Downclimb: Summit Route’s Weekly Infosec News Recap
2016.03.20 – 2016.03.27: https://SummitRoute.com
To receive a weekly email notification of this newsletter, email scott@summitroute.com
Quotes
“It’s better to have a media strategy than a security strategy.” Greg Ferro on Home Depot’s paltry $19.5M settlement for their 2014 breach involving 40M credit cards.
“The hard bit of crypto isn’t #crypto design. It’s fighting the awful OpenSSL APIs which actively encourage serious crypto and memory bugs.” @pwnallthethings
“You do background checks on your employees. Why not for the software you run?” Chris Wysopal
“In the eyes of most people, security’s job is to dream up hypothetical scenarios and then dictate rules based on them.” James Wickett
“New malware variant so good at hiding itself, it thwarts own infection checks. ends up local dosing.” Satoshi Nakamoto
“Dear npm developers: you’re literally a code distribution platform. You do RCE as a service. This is meaningless: https://www.kb.cert.org/vuls/id/319816” Tony Arcieri
“In the 44 days since we introduced [the red lock icon in gmail], the amount of inbound mail sent over an encrypted connection increased by 25%.” Google Security Blog
Top stories
NPM left-pad debacle
A javascript developer unpublished more than 250 of his modules from NPM over legal concerns. One of them, named “left-pad”, was widely used (millions of downloads per month). This broke many projects. This had no immediate infosec related consequences, but it did show people how random developers can impact so many larger projects and possibly impact sites that rely on those projects. Some of these modules are just one line of code, but by importing them like this, it would be possible for someone malicious to get code execution in many places.

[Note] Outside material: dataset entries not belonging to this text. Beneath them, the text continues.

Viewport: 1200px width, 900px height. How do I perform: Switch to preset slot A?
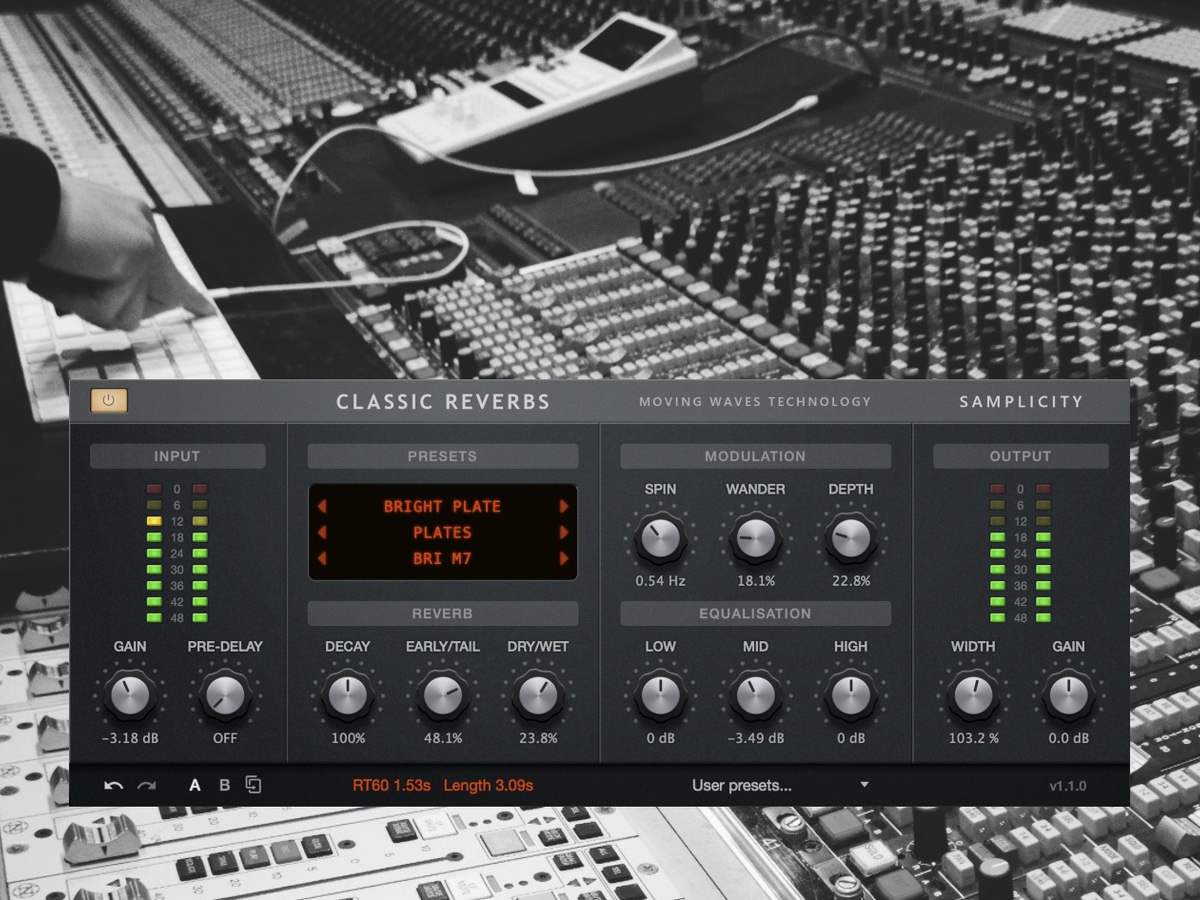pos(194,785)
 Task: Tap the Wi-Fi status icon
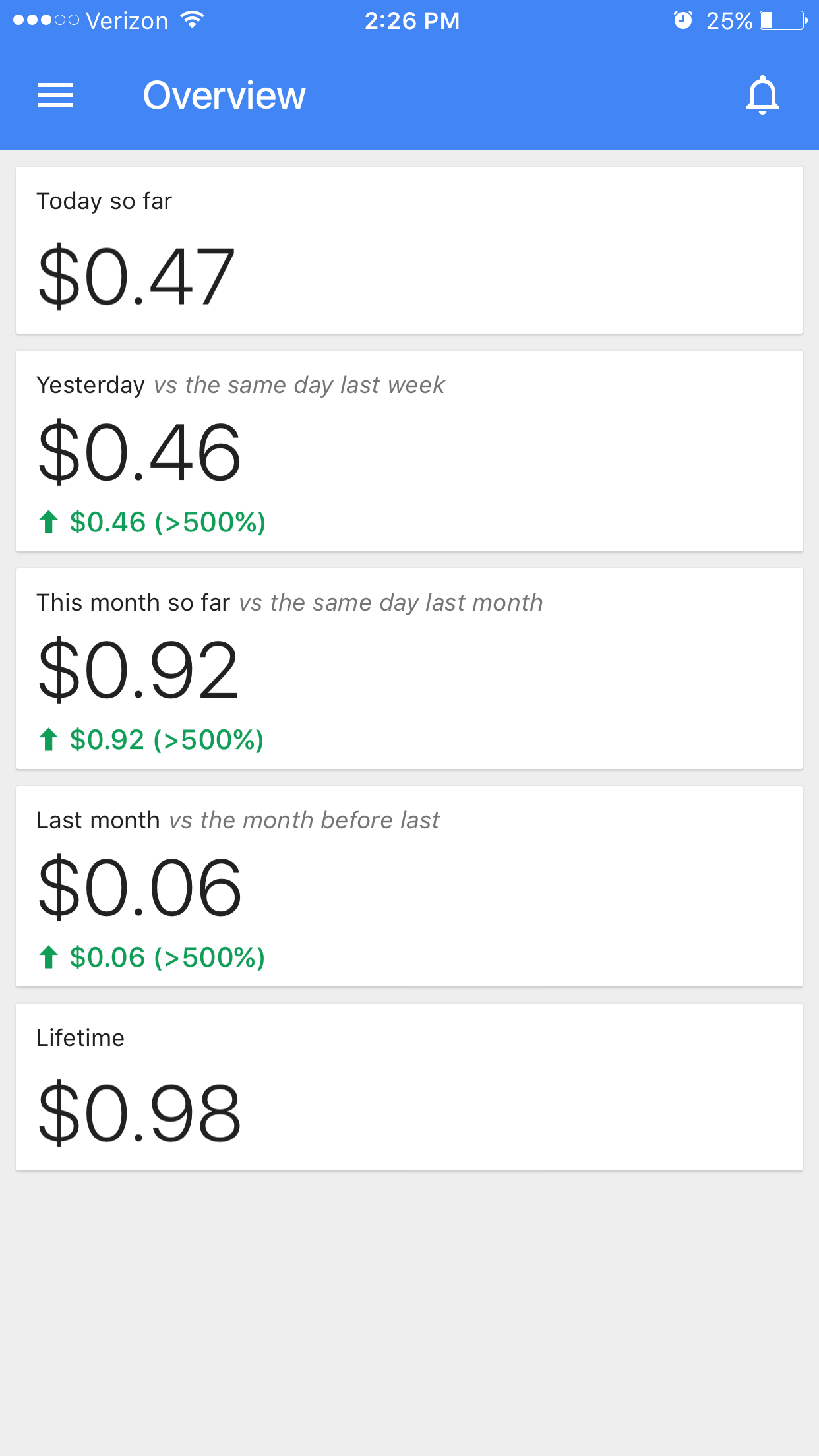click(192, 20)
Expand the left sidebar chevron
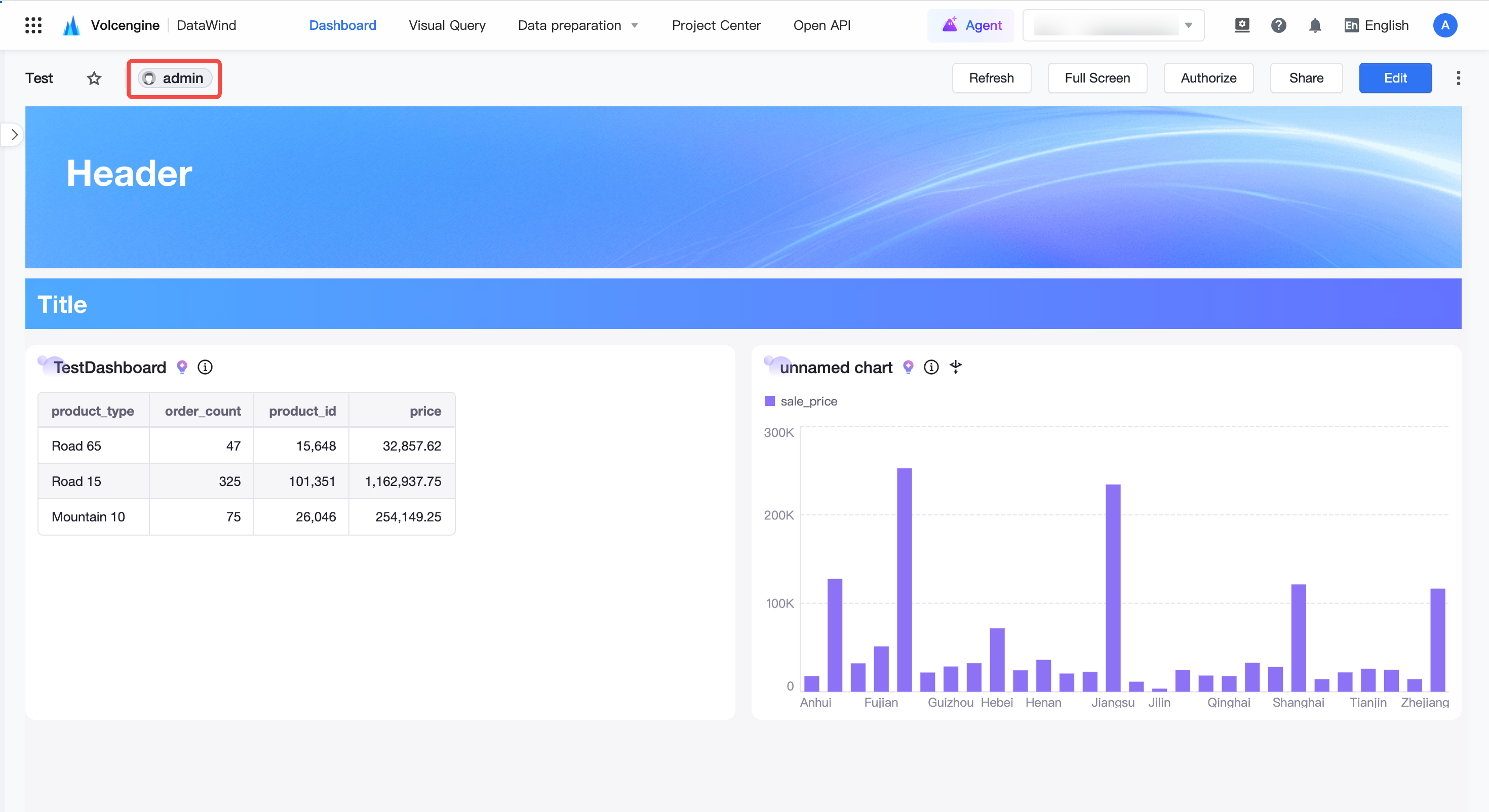Screen dimensions: 1489x812 point(14,135)
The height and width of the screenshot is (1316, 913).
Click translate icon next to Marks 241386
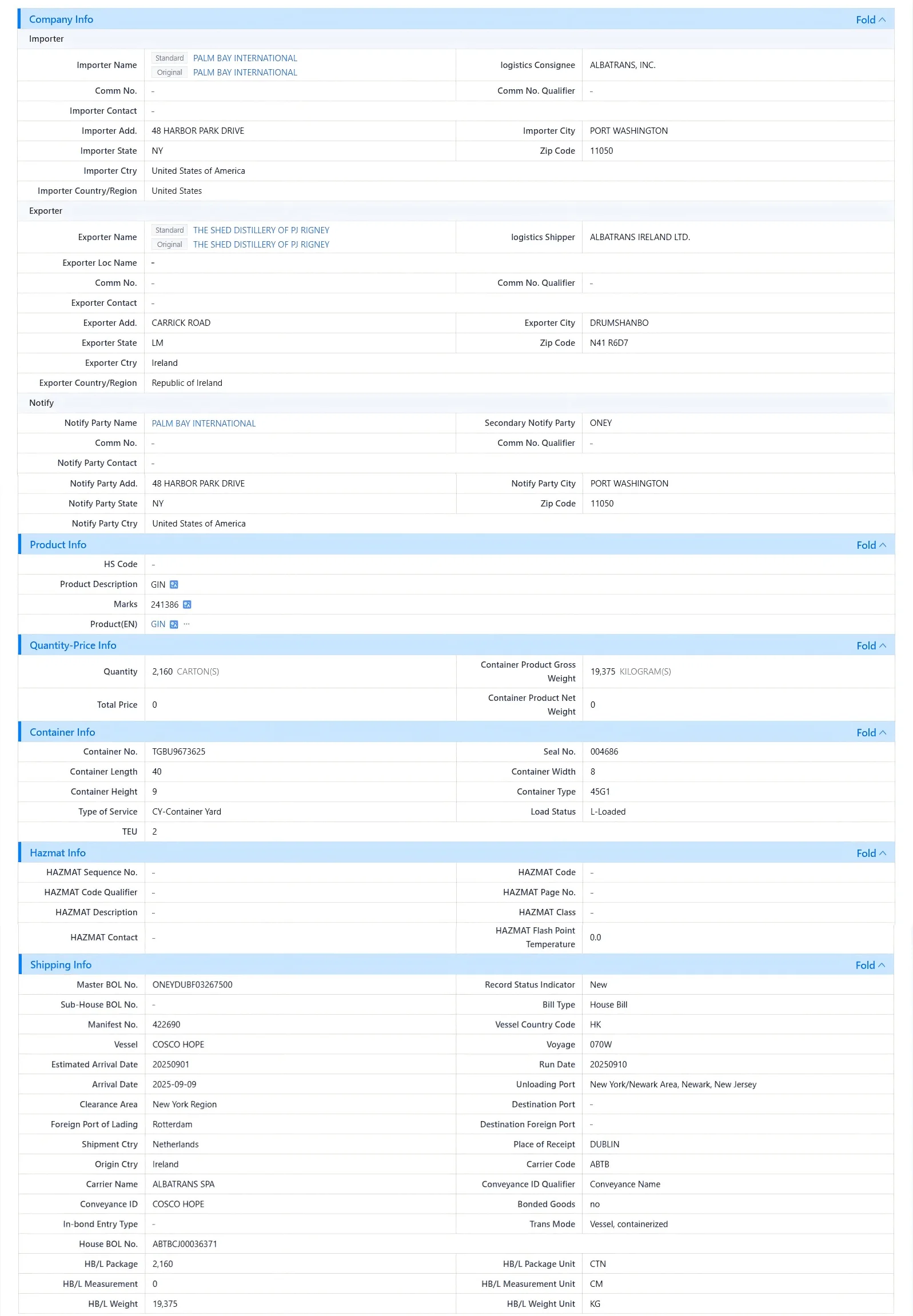187,604
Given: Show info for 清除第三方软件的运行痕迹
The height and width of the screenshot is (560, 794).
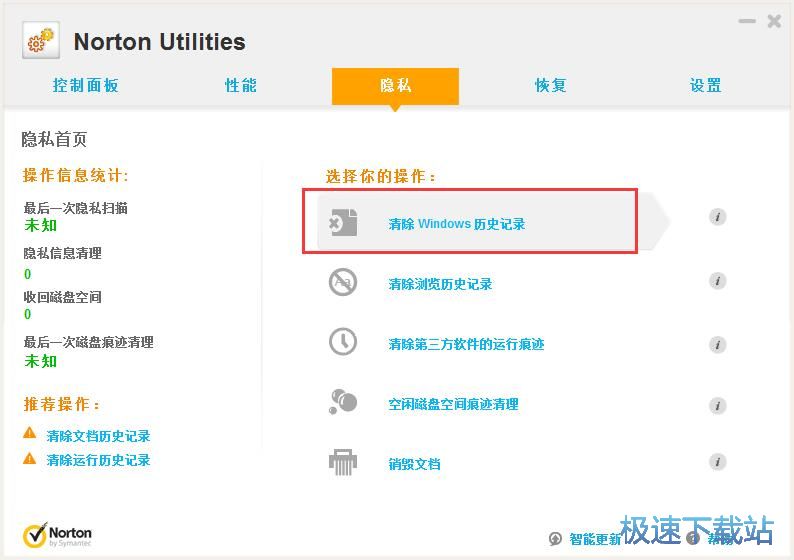Looking at the screenshot, I should [717, 345].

Techniques for combatting ransomware
As noted by FireEye and others, there has been a huge increase of ransomware recently, specifically Locky. To combat it, a few researchers have proposed solutions. In the post Proactively Reacting to Ransomware, the researcher proposes creating file canaries that can be monitored to see if something tries to encrypt them. A similar technique was proposed a few weeks ago with PoC driver code in the project ofercas/ransomware_begone.
Another post titled Abusing bugs in the Locky ransomware to create a vaccine showed direct attacks against Locky, for example, Locky will not attack Russian systems, so “It is therefore possible to set the system language to Russian to prevent from being infected but the system is likely to be hardly usable for many people :)”. Other solutions include setting an ACL on the Locky registry key and some more technical tricks. I personally am hesitant to consider using these as real solutions to combatting ransomware, but it’s good to see people considering new options.
Newspaper news
- U.S. indicts Iranians for hacking dozens of banks, New York dam: Like we saw in May 2014, where the US indicted 5 Chinese military hackers, the US has now indicted 7 Iranian hackers. From the reuters article “U.S. officials largely completed the investigation more than a year ago, according to two sources familiar with the matter, but held off releasing the indictment so as to not jeopardize the landmark 2015 nuclear deal with Iran or a January prisoner swap.” However, as was the case with the Chinese indictment in which nothing actually happened beyond the indictment, I do not expect anything will happen with these hackers either.
- FBI getting help to unlock terrorist’s iPhone without Apple: Apple and the FBI have been caught up in a legal battle to unlock the iPhone of the San Bernardino shooter. The FBI has supposedly started working with a company called ‘Cellebrite’ to help unlock the phone without needing Apple to codesign special code.
Conference materials and publications
- Real Crypto Has Broken Curves: Duo Tech talk by @tqbf (Thomas H. Ptacek).
Other reads
- Apple Updates: Apple put out new versions of iOS and OSX this week, finally fixing the SSH “No Roaming” vuln (CVE-2016-0777), that’s been known since January.
- Using OS X FSEvents to Discover Deleted Malicious Artifacts: Post from Crowdstrike on using the OSX capability called FSEvents to record file system activity.
- On the Impending Crypto Monoculture: Peter Gutmann discusses how all crypto mechanisms are moving toward schmemes devised by Dan Bernstein (DJB), with the conclusion being that it’s not so much that everything is moving toward his schemes, but rather that we’re moving away from all the alternatives.
- Ukraine emerges as bogus BGP source: This article points out a couple of interesting BGP rerouting attacks, including one performed by a spammer, another against APRICOT which is a technical conference which focuses on topics like routing security, and more. Although BGP routing attacks have been known about for a long time (and unfortunately little can be done to stop them), they were previously viewed as likely only being in the domain of nations, however these incidents clearly show they can be accomplished with much fewer resources.